> [Do this]:
Retype the material from the line that contains "coordinates (487, 115)." through the line that contains "center [265, 564].", character for character, and include both of those lines.

/---

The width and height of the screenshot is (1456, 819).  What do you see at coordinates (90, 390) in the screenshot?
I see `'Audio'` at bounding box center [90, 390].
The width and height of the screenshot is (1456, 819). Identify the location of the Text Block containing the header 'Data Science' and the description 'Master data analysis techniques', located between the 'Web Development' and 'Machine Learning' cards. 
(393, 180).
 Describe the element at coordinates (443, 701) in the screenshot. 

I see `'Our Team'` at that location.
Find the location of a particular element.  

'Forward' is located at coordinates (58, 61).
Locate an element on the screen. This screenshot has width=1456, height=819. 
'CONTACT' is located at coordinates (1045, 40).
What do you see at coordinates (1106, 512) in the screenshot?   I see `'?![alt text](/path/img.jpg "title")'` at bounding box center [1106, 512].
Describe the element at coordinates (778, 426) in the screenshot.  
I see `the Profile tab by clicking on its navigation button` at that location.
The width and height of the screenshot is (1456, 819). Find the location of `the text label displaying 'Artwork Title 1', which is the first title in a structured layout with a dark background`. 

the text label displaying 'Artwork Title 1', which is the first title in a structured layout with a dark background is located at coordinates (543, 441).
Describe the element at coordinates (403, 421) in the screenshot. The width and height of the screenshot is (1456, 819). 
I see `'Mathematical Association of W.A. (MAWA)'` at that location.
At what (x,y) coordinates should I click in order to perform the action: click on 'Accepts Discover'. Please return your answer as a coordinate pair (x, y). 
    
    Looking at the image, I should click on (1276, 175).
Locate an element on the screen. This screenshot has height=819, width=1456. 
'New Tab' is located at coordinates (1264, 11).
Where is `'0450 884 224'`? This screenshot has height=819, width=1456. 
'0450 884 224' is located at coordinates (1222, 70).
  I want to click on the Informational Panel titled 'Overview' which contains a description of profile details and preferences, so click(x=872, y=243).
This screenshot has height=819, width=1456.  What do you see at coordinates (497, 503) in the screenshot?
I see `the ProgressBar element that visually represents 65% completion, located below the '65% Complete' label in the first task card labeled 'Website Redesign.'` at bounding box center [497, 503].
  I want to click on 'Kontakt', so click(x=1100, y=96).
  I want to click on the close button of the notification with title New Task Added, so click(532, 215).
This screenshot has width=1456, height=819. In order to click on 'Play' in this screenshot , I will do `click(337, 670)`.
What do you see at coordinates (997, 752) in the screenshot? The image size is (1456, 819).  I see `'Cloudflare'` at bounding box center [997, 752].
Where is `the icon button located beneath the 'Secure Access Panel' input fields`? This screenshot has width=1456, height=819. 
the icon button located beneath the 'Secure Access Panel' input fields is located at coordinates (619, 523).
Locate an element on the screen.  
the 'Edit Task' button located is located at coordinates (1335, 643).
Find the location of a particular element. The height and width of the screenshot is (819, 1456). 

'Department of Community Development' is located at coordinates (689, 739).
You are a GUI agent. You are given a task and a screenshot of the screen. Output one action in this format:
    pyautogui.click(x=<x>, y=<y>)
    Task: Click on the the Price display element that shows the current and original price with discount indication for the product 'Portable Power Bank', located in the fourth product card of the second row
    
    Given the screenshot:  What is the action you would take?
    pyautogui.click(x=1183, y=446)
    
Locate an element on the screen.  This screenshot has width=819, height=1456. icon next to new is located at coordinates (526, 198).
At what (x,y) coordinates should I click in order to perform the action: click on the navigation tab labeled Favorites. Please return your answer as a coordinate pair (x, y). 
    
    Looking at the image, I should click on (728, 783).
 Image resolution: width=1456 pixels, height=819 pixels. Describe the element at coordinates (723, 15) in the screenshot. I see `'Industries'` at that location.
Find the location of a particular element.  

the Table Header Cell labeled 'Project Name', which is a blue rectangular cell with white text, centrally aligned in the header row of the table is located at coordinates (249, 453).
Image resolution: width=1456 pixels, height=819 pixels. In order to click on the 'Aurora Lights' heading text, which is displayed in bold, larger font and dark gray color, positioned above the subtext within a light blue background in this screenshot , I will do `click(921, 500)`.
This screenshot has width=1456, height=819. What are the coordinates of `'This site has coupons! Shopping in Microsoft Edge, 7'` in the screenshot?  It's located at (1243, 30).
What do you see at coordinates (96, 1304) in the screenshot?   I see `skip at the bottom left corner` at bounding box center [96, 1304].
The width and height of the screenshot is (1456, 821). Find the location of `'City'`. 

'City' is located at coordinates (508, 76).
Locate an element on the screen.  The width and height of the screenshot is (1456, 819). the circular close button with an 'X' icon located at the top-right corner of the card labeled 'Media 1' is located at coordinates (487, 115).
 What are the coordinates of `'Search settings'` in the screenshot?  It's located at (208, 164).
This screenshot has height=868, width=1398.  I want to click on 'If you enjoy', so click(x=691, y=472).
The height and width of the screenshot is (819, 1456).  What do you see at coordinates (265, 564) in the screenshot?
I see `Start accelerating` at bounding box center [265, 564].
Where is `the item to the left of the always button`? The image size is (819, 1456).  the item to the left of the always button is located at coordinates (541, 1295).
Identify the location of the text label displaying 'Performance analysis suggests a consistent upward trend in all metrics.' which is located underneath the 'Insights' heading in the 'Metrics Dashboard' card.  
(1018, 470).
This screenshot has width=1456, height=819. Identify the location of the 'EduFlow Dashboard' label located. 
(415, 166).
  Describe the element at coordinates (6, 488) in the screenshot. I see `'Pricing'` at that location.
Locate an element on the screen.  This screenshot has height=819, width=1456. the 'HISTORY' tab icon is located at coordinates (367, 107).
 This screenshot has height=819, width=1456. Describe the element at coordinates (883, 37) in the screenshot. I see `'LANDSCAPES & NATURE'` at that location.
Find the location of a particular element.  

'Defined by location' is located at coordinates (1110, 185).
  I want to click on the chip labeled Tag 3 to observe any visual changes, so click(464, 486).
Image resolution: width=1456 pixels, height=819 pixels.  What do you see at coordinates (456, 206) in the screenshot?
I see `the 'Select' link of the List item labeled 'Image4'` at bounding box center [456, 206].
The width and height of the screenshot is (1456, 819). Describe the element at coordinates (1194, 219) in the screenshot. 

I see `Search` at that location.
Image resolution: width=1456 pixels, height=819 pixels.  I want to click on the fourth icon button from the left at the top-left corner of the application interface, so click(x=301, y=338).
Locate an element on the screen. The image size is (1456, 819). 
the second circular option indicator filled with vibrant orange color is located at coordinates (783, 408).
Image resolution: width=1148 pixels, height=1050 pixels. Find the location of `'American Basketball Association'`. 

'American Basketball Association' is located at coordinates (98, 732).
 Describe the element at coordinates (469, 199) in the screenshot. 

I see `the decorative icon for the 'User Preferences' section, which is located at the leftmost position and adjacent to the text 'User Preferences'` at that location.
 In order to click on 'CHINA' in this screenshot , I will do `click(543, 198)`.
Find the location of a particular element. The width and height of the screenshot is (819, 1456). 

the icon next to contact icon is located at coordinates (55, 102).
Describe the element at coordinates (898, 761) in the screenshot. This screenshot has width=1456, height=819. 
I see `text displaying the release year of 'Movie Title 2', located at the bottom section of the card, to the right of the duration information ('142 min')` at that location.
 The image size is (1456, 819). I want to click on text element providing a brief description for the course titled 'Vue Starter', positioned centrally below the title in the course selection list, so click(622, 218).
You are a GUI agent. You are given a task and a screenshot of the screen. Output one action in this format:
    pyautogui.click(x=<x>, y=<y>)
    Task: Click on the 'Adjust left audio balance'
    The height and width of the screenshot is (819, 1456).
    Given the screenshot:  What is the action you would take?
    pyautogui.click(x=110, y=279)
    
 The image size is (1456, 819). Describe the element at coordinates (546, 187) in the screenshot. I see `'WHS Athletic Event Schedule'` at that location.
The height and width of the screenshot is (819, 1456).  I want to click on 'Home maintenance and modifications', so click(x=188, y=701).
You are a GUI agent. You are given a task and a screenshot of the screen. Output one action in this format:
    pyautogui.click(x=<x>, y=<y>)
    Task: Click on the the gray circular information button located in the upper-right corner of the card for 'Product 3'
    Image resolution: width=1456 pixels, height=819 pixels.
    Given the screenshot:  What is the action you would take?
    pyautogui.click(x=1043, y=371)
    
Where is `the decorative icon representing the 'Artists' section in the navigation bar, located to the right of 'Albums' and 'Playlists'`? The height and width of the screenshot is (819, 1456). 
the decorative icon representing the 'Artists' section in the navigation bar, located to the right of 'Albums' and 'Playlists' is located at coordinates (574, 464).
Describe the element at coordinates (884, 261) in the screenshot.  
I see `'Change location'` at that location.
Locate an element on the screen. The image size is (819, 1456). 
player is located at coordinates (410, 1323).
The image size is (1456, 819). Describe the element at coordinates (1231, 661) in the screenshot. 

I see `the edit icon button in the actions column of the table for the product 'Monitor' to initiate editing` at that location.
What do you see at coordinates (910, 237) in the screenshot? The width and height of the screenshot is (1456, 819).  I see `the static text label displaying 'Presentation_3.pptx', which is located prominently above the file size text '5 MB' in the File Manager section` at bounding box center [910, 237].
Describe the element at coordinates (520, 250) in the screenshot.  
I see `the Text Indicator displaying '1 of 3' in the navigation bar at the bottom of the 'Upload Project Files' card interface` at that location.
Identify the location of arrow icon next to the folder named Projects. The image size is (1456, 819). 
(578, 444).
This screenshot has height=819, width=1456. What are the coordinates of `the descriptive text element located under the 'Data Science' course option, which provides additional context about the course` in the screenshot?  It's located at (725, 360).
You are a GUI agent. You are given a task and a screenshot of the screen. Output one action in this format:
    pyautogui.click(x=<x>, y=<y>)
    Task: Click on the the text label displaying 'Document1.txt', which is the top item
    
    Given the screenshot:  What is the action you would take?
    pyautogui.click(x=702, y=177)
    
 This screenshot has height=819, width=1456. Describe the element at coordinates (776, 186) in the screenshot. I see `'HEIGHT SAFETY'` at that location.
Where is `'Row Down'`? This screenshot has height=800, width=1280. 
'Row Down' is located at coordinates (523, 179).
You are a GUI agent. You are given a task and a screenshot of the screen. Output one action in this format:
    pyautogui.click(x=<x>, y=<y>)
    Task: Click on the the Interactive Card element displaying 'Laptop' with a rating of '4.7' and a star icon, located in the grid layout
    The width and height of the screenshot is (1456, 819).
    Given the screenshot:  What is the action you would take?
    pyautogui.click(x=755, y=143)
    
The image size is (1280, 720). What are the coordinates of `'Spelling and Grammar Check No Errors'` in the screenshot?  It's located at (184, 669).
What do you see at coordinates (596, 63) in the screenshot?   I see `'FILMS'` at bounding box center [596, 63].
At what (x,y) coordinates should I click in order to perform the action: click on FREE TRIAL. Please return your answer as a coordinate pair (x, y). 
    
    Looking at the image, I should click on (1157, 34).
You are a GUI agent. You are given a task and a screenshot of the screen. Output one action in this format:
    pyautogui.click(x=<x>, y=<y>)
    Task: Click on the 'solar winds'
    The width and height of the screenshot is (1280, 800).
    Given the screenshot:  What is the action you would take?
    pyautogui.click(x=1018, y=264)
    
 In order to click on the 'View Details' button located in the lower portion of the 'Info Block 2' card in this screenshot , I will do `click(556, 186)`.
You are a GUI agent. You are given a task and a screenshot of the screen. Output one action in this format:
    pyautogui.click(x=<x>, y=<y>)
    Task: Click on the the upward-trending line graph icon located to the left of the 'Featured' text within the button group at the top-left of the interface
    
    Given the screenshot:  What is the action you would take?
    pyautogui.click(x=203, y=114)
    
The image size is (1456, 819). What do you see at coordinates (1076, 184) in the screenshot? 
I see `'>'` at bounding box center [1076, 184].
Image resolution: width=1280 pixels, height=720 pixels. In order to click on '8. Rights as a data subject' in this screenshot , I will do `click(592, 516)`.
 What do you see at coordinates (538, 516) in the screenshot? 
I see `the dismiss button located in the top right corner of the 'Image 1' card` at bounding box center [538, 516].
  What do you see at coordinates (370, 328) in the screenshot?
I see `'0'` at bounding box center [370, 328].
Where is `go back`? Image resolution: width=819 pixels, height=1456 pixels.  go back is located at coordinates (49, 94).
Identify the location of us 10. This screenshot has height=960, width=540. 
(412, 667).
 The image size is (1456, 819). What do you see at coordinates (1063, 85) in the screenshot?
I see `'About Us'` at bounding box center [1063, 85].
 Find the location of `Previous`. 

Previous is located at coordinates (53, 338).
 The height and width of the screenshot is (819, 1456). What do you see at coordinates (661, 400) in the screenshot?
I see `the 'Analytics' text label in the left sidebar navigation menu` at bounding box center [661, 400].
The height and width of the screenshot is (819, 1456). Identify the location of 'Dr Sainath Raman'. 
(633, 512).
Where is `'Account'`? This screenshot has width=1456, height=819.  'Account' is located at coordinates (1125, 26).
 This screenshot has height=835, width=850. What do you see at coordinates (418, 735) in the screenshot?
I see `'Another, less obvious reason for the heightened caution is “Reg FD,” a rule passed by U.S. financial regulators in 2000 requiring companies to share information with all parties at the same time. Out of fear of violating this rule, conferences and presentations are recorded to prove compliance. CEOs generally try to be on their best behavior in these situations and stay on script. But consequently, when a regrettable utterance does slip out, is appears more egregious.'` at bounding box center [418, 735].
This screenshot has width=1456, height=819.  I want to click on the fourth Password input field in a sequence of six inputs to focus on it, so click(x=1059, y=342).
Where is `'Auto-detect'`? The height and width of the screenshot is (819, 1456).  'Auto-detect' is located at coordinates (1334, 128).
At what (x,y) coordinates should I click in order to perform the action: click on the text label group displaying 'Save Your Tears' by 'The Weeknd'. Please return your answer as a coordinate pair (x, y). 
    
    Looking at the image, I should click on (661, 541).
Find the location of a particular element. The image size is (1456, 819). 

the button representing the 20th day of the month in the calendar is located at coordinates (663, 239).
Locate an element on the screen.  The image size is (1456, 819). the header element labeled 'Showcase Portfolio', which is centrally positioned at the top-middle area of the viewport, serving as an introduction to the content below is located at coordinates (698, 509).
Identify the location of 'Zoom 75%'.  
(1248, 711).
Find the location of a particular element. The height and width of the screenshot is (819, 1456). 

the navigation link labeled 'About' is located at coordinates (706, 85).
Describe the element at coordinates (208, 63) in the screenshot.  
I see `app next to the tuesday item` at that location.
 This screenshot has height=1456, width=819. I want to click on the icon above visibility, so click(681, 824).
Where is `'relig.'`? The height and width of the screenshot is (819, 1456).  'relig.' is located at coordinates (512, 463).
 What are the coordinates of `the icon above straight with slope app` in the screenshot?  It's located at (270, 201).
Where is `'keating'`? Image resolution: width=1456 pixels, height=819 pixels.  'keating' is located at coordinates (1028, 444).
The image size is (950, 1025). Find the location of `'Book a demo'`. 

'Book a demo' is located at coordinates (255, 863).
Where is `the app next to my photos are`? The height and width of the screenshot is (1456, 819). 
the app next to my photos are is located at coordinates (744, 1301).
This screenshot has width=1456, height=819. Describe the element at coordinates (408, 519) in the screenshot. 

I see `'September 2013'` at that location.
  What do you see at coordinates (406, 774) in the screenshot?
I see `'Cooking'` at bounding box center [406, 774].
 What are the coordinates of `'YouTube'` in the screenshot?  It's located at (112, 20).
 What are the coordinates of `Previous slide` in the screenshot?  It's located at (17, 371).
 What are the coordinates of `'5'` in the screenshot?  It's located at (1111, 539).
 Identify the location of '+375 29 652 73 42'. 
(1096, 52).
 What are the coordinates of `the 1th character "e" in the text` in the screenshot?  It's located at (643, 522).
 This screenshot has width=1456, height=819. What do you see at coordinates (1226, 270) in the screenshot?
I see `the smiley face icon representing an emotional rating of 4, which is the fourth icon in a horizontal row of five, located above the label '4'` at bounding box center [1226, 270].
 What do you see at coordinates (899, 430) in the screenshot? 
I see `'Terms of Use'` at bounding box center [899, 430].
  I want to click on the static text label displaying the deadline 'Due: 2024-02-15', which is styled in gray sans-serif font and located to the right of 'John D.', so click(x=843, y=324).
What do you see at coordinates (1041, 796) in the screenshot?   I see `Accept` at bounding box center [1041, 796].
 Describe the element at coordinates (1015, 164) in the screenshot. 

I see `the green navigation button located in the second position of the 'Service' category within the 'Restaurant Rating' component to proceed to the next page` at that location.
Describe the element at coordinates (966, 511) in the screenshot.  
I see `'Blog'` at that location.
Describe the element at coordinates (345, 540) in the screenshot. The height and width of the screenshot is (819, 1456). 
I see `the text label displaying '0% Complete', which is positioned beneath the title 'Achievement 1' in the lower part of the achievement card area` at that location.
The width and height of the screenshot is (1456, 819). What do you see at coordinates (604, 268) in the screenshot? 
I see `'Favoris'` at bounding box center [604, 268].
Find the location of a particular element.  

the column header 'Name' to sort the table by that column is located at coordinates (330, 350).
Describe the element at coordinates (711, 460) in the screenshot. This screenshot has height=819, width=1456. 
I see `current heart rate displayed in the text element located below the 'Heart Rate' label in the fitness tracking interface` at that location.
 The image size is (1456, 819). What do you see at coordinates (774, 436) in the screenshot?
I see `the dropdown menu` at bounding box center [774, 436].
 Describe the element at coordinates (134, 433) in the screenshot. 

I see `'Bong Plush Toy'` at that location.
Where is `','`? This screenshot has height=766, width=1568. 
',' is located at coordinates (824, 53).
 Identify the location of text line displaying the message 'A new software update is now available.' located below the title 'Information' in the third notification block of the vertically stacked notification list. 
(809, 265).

\---

> [Answer to this problem]:
Locate an element on the screen.  The width and height of the screenshot is (1456, 819). the circular close button with an 'X' icon located at the top-right corner of the card labeled 'Media 1' is located at coordinates (487, 115).
 What are the coordinates of `'Search settings'` in the screenshot?  It's located at (208, 164).
This screenshot has height=868, width=1398.  I want to click on 'If you enjoy', so click(x=691, y=472).
The height and width of the screenshot is (819, 1456).  What do you see at coordinates (265, 564) in the screenshot?
I see `Start accelerating` at bounding box center [265, 564].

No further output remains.